Psychiatrist offers tips to managing ‘back-to-school’ anxiety

Published 9:26 am Friday, August 24, 2018

With the first day of school quickly approaching for Stanly County Schools, some kids are excited – but others are riddled with the mental stresses of heading back to school. Dr. Crystal Bullard (child/adolescent psychiatrist for Atrium Health) offers local parents some tips in managing their child’s “back-to-school anxiety.”

1. Talk it out.

Discuss with your child what it is that they’re feeling anxious about. Explain what anxiety is and what it feels like, including stomach aches, throat tightness, sweaty palms and shakiness. Also, normalize anxiety by helping them understand most kids feel nervous on the first day of school.
“Feed your children lots of encouraging words to boost their self-esteem and talk about how this school year is going to go well,” says Bullard.

2. Be prepared.

Before the first day of school, take your child to the school to meet their teachers and tour the school. If your child is returning to the same school and feeling anxious, try to find out if there are any familiar children who will be on their bus, in the same classroom, or for older children, have a similar class schedule. Also, help your child pick out their outfit the night before – one your child likes and feels confident wearing.

“Knowing what to expect and feeling prepared helps to decrease anxiety,” says Bullard.

3. Monitor bullying.

Encourage your child to talk openly with you about bullying concerns. More serious bullying will need to be addressed by the school teachers, administration and parents.
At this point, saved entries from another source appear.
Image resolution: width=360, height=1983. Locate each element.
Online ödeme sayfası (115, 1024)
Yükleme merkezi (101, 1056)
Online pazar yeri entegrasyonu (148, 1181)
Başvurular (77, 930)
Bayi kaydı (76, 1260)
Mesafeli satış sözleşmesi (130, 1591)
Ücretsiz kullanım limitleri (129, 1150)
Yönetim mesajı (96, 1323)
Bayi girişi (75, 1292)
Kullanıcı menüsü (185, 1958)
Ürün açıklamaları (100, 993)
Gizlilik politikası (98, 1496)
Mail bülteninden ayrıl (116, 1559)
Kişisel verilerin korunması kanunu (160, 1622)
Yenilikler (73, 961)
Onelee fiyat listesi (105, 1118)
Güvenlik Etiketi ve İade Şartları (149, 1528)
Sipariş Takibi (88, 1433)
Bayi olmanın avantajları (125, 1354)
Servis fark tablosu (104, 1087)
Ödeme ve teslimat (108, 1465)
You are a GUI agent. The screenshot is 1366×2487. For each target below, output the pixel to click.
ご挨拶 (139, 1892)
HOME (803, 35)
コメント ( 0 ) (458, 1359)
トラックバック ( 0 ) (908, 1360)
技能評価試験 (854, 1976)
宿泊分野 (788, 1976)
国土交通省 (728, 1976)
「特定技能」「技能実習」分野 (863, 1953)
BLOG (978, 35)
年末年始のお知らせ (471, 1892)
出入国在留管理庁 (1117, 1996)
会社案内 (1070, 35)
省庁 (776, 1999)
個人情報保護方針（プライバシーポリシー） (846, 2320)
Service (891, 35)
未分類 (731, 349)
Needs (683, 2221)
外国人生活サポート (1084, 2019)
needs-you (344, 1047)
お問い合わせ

“Keeping it a secret is never helpful,” says Bullard.

4. Keep a routine.

The home environment significantly affects a child’s school performance. This includes waking up each morning at the same time, setting a routine breakfast, lunch and dinner time and having a routine bedtime schedule.

“Children function best in a consistent home environment with structure and routine,” says Bullard.

5. Teach coping mechanisms.

Train your child to take some long deep breaths to calm anxiety. Breathing deeply slows down your heart rate and relaxes your muscles.

“This is a great way to help manage your nerves,” says Bullard.